Interstellar arks

Ioannidou, Ersi (2018) Interstellar arks. In: Design and Displacement : Design History Society Annual Conference; 06 - 08 Sep 2018, New York, U.S.. (Unpublished)

Abstract

This paper discusses the transplantation of barren technologically-sustained capsular urban-scale interiors of the cruise ship and the shopping mall to space in films such as Wall-E (2008) and Passengers (2016). Reflecting our anxiety on the current condition of the Earth – polluted, overcrowded, and fully explored – these two films portray imaginal vehicles that facilitate humankind’s exodus in space – the last frontier and humanity’s last hope for salvation. These interstellar ‘Arks’ present themselves from the outside as extraordinary achievements of human technology. Yet their interiors simulate those of cruise-ships and shopping malls; brightly-lit, technologically-enhanced wipe-clean spaces of entertainment and leisure. The technological sublimity of the exterior is contrasted with the banality of the interior. This banality is mainly a narrative device; it enhances the contrast between the claustrophobic but safe interior with the infinite, wondrous but hostile exterior and lulls the viewer into a sense of familiarity and security, so when danger strikes the shock is more acute.
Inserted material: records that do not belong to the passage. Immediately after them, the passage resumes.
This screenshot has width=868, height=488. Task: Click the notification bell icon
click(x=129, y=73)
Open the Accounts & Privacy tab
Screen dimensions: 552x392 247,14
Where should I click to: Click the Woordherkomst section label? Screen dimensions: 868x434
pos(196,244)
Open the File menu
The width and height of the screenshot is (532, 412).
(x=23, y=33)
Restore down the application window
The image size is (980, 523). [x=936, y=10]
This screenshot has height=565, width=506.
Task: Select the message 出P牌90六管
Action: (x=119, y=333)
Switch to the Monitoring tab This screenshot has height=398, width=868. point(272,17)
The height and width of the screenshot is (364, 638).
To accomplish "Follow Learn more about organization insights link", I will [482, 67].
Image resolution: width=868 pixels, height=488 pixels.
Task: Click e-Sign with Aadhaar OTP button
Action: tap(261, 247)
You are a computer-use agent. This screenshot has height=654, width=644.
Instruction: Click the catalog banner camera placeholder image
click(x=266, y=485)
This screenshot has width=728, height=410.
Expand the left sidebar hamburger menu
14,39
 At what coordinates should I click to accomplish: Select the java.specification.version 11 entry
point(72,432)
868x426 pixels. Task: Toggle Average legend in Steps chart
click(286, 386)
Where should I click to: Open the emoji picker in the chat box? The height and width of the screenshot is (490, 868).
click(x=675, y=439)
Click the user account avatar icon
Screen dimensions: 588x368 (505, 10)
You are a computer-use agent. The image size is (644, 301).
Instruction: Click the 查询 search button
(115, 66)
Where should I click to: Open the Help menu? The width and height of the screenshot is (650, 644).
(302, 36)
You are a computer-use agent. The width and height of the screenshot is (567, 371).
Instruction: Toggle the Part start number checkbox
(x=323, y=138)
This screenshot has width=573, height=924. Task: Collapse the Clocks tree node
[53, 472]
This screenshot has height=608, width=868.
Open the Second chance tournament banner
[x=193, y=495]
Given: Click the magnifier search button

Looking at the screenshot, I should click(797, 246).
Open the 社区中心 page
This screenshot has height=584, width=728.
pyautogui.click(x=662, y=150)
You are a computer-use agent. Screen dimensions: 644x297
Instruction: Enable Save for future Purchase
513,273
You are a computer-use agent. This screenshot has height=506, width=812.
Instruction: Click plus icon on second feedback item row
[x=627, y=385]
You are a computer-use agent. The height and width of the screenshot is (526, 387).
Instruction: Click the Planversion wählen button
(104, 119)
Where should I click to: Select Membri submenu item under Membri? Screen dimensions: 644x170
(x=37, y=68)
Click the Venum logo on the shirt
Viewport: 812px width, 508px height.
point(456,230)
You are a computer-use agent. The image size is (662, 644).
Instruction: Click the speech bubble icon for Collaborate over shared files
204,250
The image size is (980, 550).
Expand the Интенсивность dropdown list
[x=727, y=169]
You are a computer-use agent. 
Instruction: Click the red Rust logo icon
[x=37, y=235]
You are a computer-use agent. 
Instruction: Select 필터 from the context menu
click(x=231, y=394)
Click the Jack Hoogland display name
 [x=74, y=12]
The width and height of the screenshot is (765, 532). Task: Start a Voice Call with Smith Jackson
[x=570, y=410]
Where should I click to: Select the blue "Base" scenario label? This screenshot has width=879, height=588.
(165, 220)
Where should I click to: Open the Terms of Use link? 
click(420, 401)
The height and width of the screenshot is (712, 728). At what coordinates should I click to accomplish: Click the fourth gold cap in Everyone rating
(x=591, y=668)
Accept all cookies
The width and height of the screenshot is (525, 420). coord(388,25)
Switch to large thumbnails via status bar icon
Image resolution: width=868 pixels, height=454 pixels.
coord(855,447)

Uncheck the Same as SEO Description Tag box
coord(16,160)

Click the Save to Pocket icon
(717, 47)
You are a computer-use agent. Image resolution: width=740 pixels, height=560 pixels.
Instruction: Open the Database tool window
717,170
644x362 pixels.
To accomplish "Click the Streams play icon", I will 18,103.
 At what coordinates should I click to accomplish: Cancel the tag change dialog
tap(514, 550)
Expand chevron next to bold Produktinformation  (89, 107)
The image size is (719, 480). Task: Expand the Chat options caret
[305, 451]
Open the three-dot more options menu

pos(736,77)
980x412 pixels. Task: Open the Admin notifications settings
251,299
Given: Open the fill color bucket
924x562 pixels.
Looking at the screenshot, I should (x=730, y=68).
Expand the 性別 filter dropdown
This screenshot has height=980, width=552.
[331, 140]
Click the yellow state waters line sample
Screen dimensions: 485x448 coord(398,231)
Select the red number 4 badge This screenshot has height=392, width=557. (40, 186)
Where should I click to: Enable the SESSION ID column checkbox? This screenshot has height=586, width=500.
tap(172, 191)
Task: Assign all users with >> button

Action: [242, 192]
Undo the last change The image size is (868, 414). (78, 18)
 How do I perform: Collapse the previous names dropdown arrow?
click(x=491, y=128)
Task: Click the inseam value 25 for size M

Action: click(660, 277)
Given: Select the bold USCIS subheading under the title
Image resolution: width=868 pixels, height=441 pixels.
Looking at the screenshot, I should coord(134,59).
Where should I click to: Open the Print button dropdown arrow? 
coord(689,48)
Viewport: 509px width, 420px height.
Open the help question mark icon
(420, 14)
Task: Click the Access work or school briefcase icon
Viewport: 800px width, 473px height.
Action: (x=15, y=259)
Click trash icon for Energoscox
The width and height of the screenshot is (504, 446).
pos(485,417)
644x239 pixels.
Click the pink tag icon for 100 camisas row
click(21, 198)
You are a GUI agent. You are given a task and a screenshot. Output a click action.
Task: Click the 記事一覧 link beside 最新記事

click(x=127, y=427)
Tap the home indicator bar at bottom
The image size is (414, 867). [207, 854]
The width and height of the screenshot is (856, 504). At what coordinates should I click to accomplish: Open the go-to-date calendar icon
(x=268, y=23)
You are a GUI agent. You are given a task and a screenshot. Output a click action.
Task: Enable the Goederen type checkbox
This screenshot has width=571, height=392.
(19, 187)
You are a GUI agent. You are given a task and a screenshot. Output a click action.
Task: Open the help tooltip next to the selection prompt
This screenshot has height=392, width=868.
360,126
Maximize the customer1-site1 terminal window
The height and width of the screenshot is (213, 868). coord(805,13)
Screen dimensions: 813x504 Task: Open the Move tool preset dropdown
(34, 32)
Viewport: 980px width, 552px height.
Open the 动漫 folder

The interior’s thin skin veils the passengers’ dependence on technology for survival and the hostile emptiness of the surrounding environment: the two sources of danger. Furthermore, the choice for banality is justified by the plot. In these films, the human exodus from Earth is represented as an orderly and commercially profitable venture. This is not an interior for heroics but aimed to keep the passengers entertained and safe. Thus, this transplantation illustrates the wish to recreate the familiar in an unfamiliar environment and to repeat established social and spatial structures; sometimes to comic effect. In both films, nature, in the form of dirt and plants, represents the only means to reclaim the overtly commodified sterile interior and to start operating out of the strict routine imposed by its artificial time-space milieu. More or less consciously, the banality of the interiors articulates a critique towards the representative space of consumers’ society par excellence – gigantic cruise ships and shopping malls – and can be understood as a cautionary reminder that humankind is likely to recreate an unsustainable consumers’ society; the effects of which it tries to escape.